#### Exercise material ####

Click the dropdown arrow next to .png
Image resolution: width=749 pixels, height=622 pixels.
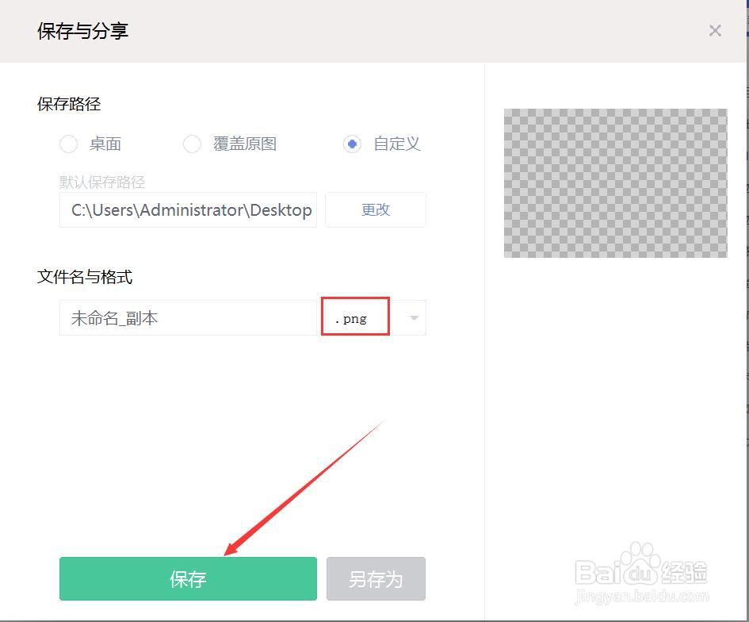(414, 317)
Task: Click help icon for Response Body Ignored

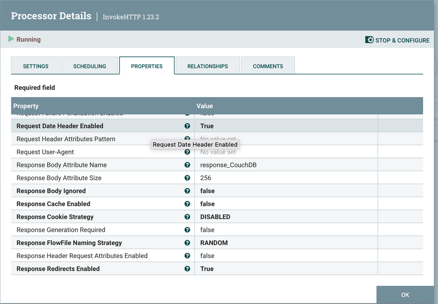Action: [187, 191]
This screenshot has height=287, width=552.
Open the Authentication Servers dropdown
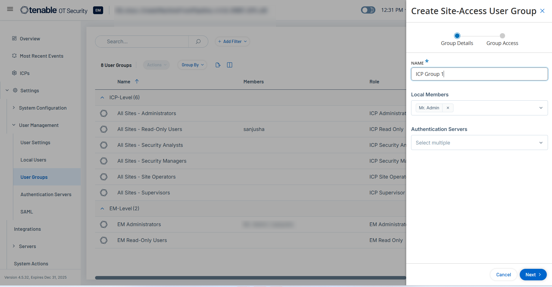point(479,143)
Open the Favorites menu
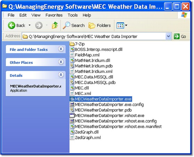 click(x=54, y=15)
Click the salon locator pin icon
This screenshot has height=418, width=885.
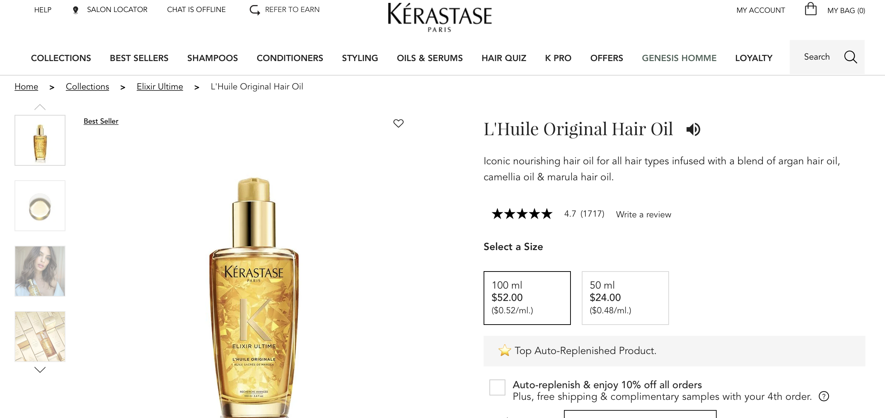coord(76,10)
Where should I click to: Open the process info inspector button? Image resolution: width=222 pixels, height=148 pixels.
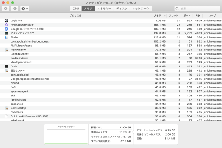[x=15, y=9]
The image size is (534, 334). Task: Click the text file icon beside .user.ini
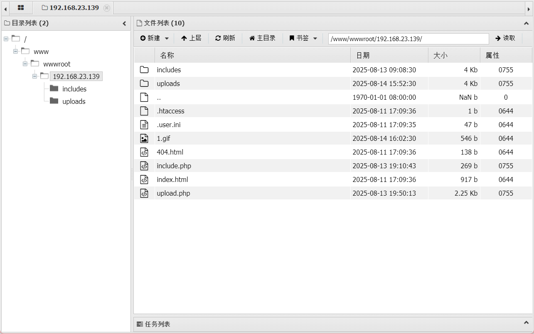pyautogui.click(x=144, y=124)
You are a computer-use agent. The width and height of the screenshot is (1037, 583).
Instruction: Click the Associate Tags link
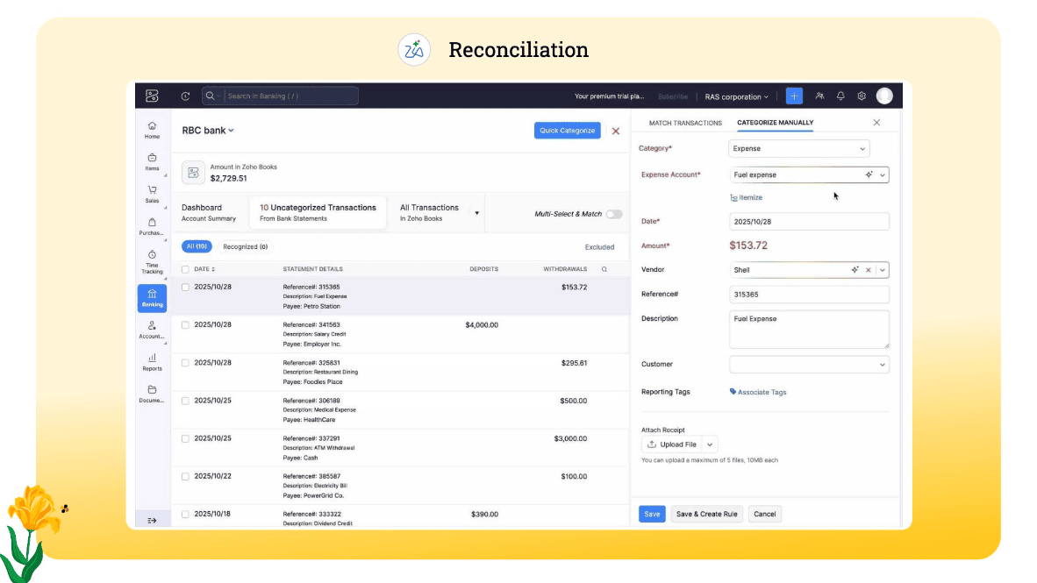[x=759, y=393]
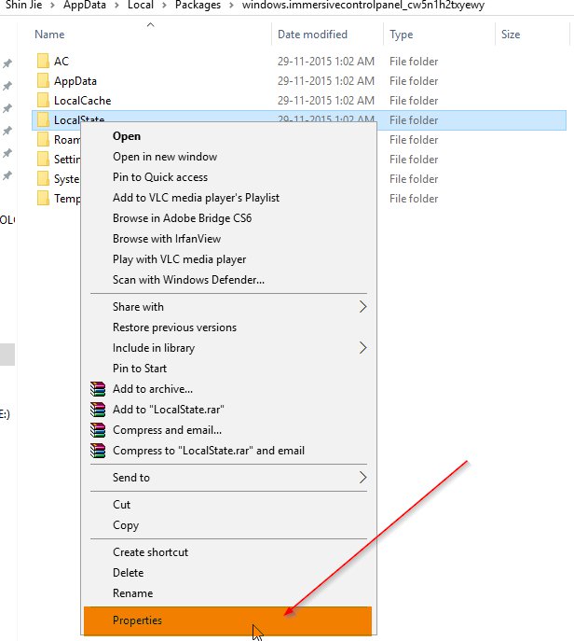574x641 pixels.
Task: Click WinRAR icon beside Compress and email
Action: (x=97, y=430)
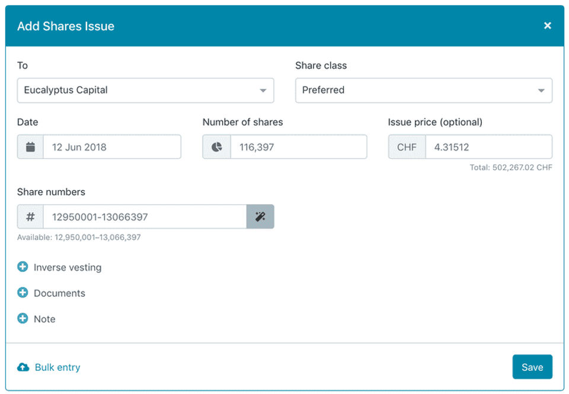The height and width of the screenshot is (394, 569).
Task: Click the Number of shares input field
Action: coord(298,147)
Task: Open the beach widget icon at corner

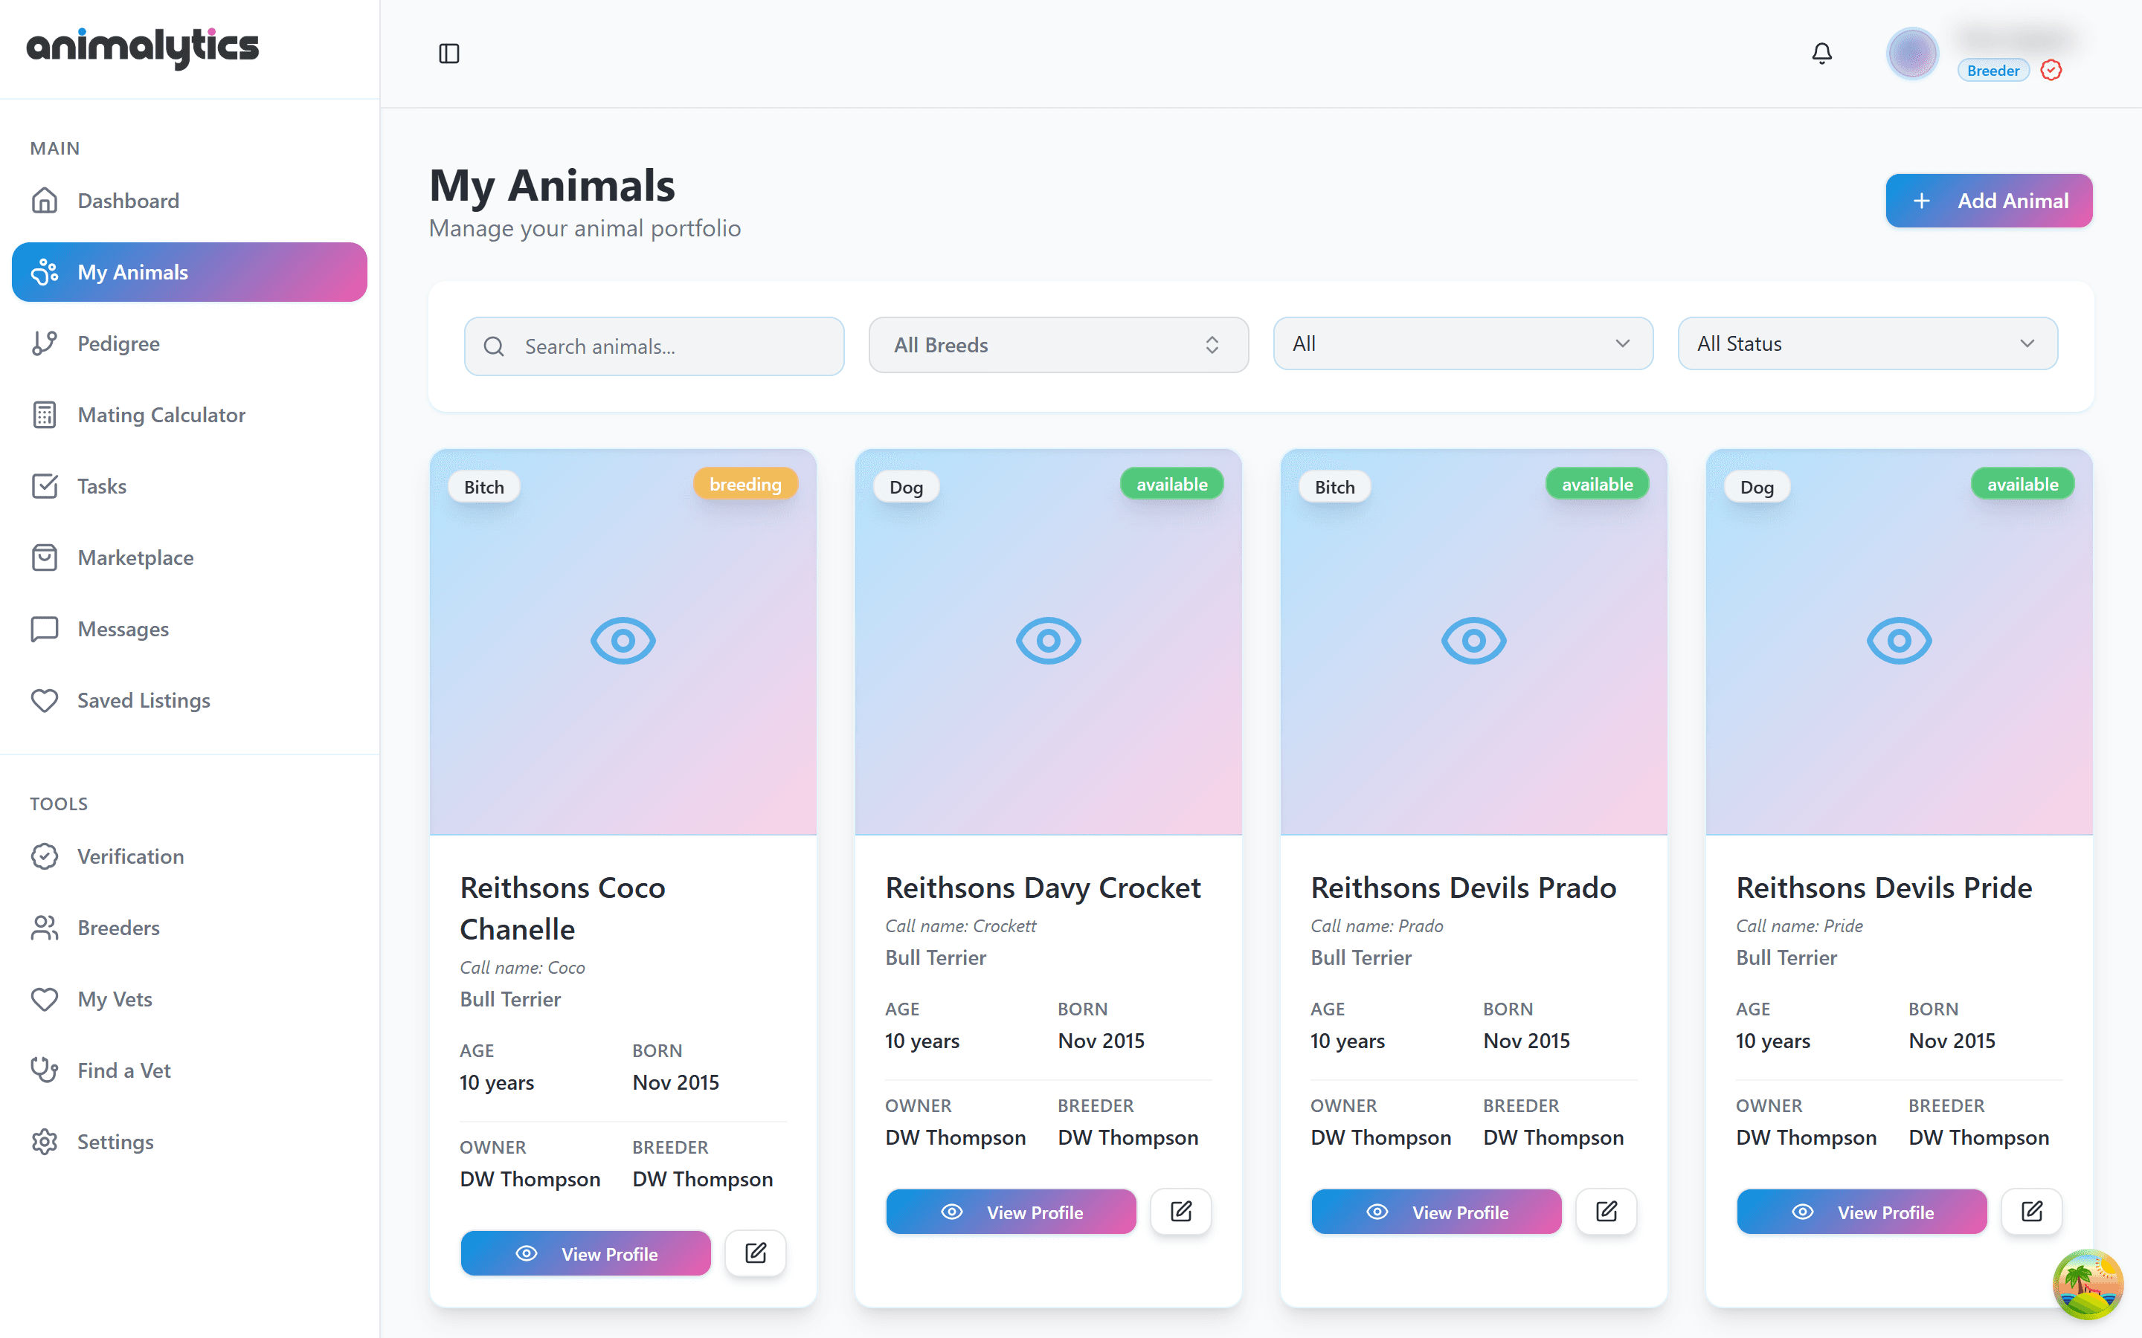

####

The task:
Copy all the records word for word and keep the pictures out.

Exercise result:
Click the dropdown arrow next to .png
Image resolution: width=749 pixels, height=622 pixels.
(414, 317)
Task: Click help icon for Response Body Ignored

Action: [187, 191]
This screenshot has height=287, width=552.
Open the Authentication Servers dropdown
point(479,143)
Open the Favorites menu
 click(x=54, y=15)
Click the salon locator pin icon
This screenshot has height=418, width=885.
coord(76,10)
Where should I click to: Open the process info inspector button? Image resolution: width=222 pixels, height=148 pixels.
[x=15, y=9]
The image size is (534, 334). Task: Click the text file icon beside .user.ini
pyautogui.click(x=144, y=124)
You are a computer-use agent. The width and height of the screenshot is (1037, 583).
Instruction: Click the Associate Tags link
[x=759, y=393]
574x641 pixels.
Task: Click WinRAR icon beside Compress and email
Action: (x=97, y=430)
The height and width of the screenshot is (394, 569).
Task: Click the Number of shares input field
Action: coord(298,147)
Task: Open the beach widget icon at corner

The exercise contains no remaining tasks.